Felipe Sánchez Villarreal

La mosca
Sławomir Mrożek
Acantilado

¿Cuál es la relación entre el Apocalipsis y McDonald's? ¿Cómo deciden los payasos quién entre ellos va primero en los carteles de publicidad? ¿Qué hay en las habitaciones secretas de los dictadores o qué esconden los cofres de los piratas legendarios? ¿Quién más, como Kafka, se ha convertido en un animal extraño, y qué le sucedió luego? ¿Qué pasa cuando un dragón muere y toca deshacerse de su cuerpo? En los relatos reunidos en La mosca se encuentran las respuestas a todas estas inquietudes.

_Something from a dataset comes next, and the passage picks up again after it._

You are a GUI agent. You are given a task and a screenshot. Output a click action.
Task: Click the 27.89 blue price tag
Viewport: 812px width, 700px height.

Podrán ser muy cortos, pero en los cuentos de Sławomir Mrożek hay de todo. Hay, por ejemplo, filosofía, política y economía; hay personajes que buscan respuestas en la religión, la alternativa laica y la teoría social, o que se preguntan por la diferencia entre naturaleza y cultura, entre física y metafísica, entre el entendimiento y el no entendimiento; hay referencias a Sartre, a Marx, a Stalin; hay militares y vampiros (y militares vampiros); hay alguna fábula con un príncipe llamado Capitalismo y una princesa llamada Rusia, hechizada por un malvado nigromante que la sumergió en un sueño; hay noticias de periódicos y alguien que trabaja en un diario; hay surrealismo en las situaciones y hay referencias explícitas al surrealismo ("ser espiado por un avestruz es normal dentro de los límites del surrealismo"); hay mercadeo y cine y también hay algo de chovinismo. Pero si hay algo que tienen los cuentos en común, si hubiera que buscar en todos lo mismo, diría que es el humor: todos arrojan una mirada cómica sobre el tema que sea, desde las ganas de orinar hasta el antisemitismo.

Algunos autores famosos que vivieron bajo regímenes socialistas, como Milan Kundera o Ismaíl Kadaré, han dicho que la vida era entonces una tragedia con tintes cómicos –una tragicomedia–, y que el humor era una forma de decirle no a ese mundo: de ahí que muchas de las obras de ese periodo, de los escritores de la época, tuvieran sus dosis de humor. En el caso de Sławomir Mrożek, que huyó de su Polonia natal en 1963 para regresar 33 años después, habría que hablar de sobredosis (sin su consecuencia fatal): en La mosca el humor abunda, está presente de principio a fin. Sus cuentos, por su brevedad y sus líneas finales, que suelen concluir las historias con un comentario sarcástico o mordaz, podrían considerarse chistes, casi.

En la literatura, muchas veces los chistes resultan planos, predecibles. Con los cuentos de Mrożek pasa lo contrario: tienen variedad y sutileza, y están llenos de situaciones absurdas. Su escritura además es ágil y fresca: en ellos no hay lugar para nada que no valga la pena.